The evaluation of WFP’s 2017 climate change policy and 2011 disaster risk reduction and management policy recommended that WFP update the climate change policy to reflect evolving international circumstances and the cross-cutting nature of climate change in WFP’s operations and to incorporate lessons learned from the policy’s implementation to date.

Global context

The climate crisis is a humanitarian crisis

Climate change is a threat multiplier for food-insecure populations. It intensifies resource scarcity and worsens the existing social, economic and environmental factors that underpin hunger and malnutrition. Since WFP’s first climate change policy was endorsed in 2017, the wide-ranging impacts of climate change have surprised even the scientific community.2 It is now clear that these impacts will continue to stretch a humanitarian system that is already struggling to keep pace with current humanitarian needs.

Between 2010 and 2020, 83 percent of all disasters caused by natural hazards were linked to climate extremes – especially floods, storms, droughts and extreme heat. Together these disasters affected 1.7 billion people, killing 410,000. In 2022, 70 percent of refugees and asylum seekers fled from highly cli-mate-vulnerable countries. In 2023 climate extremes drove 72 million people into crisis or emergency levels of hunger 5 and triggered over 20 million new internal displacements.

Growing stress on water resources and shifting weather patterns are compounding people’s vulnerability in many hazard-prone locations.

Climate change is shifting the patterns of humanitarian crises as some hazards, such as extreme heat, become more common and others, such as tropical storms, intensify and behave less predictably.
These shocks deepen social and economic inequality and reinforce social norms and structural barriers that already limit the capacity of women and girls, children and young people, persons with disabilities and other disproportionally affected groups to manage risk and adapt to changing conditions. One example in this regard is the projection that climate change could trigger the abrupt end of schooling for 12.5 million girls.

Food insecurity and malnutrition are highest where the adverse impacts of climate change intersect with other drivers of hunger such as conflicts, structural poverty and economic inequality. In 2023, the 14 countries with the highest climate risk were also affected by conflict or fragility. Of these, 13 also had humanitarian response plans.

This compound nature of many humanitarian crises makes it increasingly challenging to implement climate action and access climate financing in high-risk contexts.

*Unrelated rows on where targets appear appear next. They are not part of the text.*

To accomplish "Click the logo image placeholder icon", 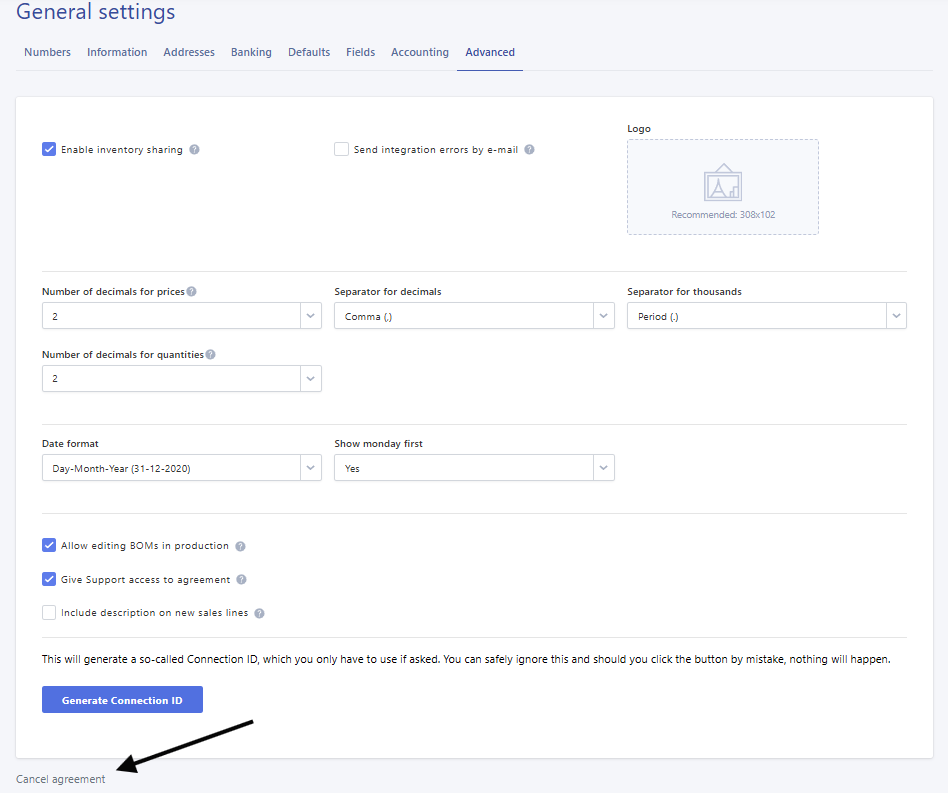I will point(722,183).
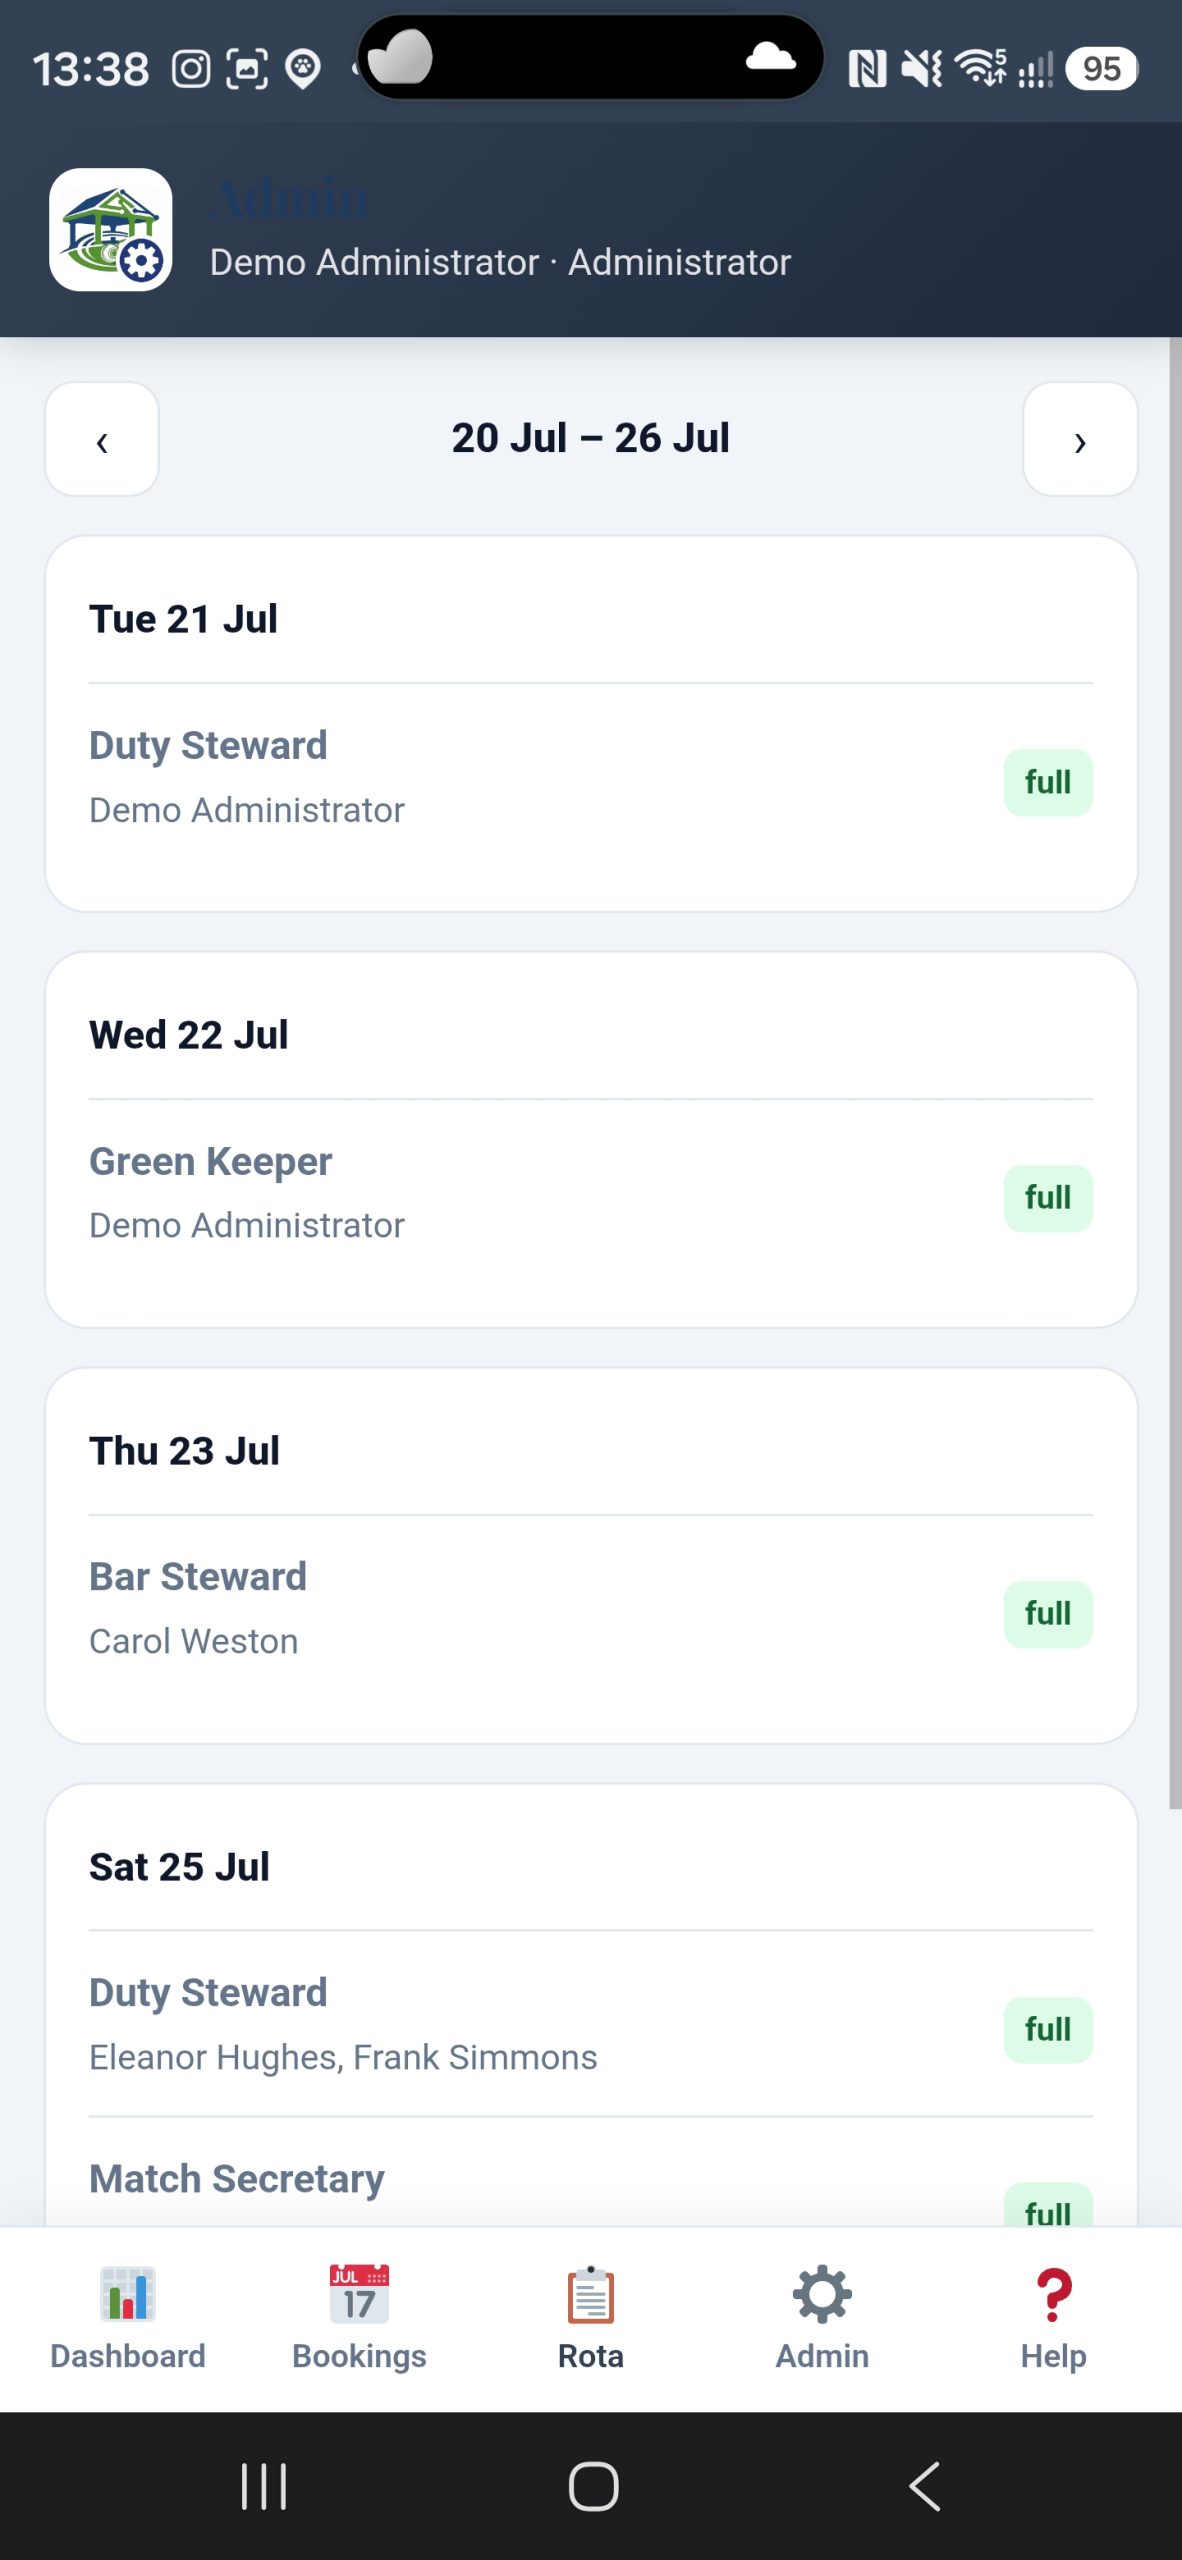Open the Dashboard chart icon
This screenshot has height=2560, width=1182.
tap(128, 2294)
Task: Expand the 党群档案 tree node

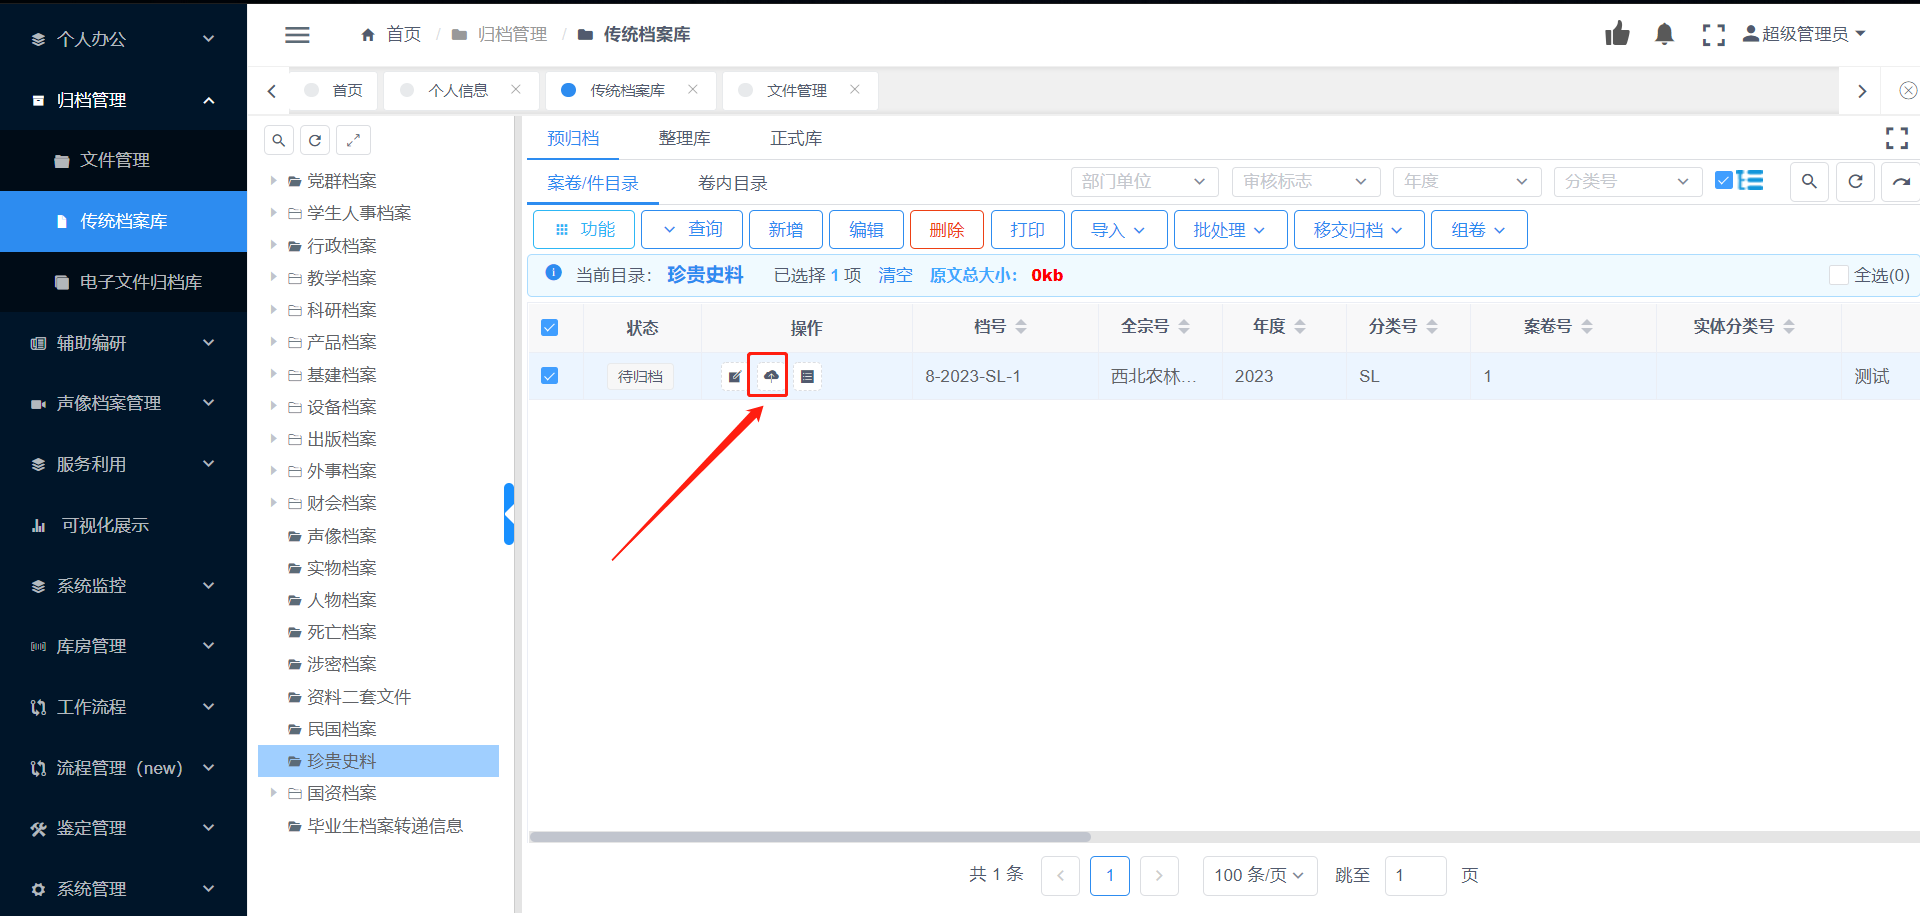Action: coord(273,181)
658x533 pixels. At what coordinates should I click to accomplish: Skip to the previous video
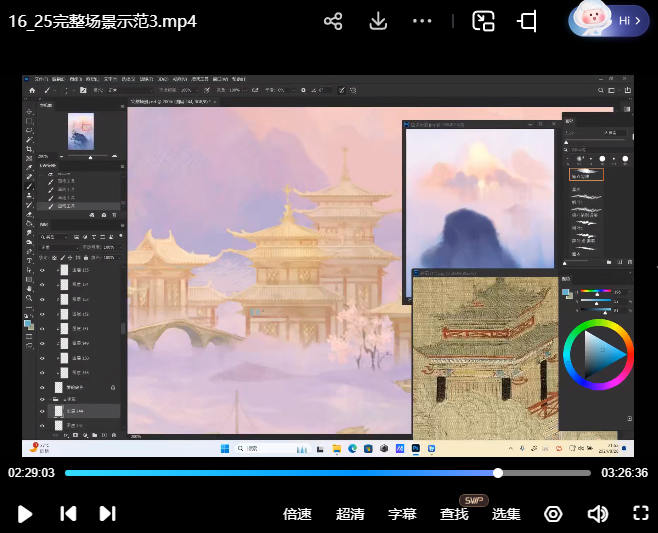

Food systems contribute to and are impacted by climate change. Faced with growing losses and damages in the food and agriculture sector, governments are facing challenges in accelerating climate change adaptation and disaster risk reduction in the systems that produce food and bring it to people’s tables.

With food systems accounting for 21–37 percent of anthropogenic greenhouse gas emissions,9 many countries are looking for coordinated international support and partnerships to de-carbonize and diversify food systems, increase the resilience and resource efficiency of value chains, and ensure that the food and nutrition needs of vulnerable communities can be met as the climate is changing.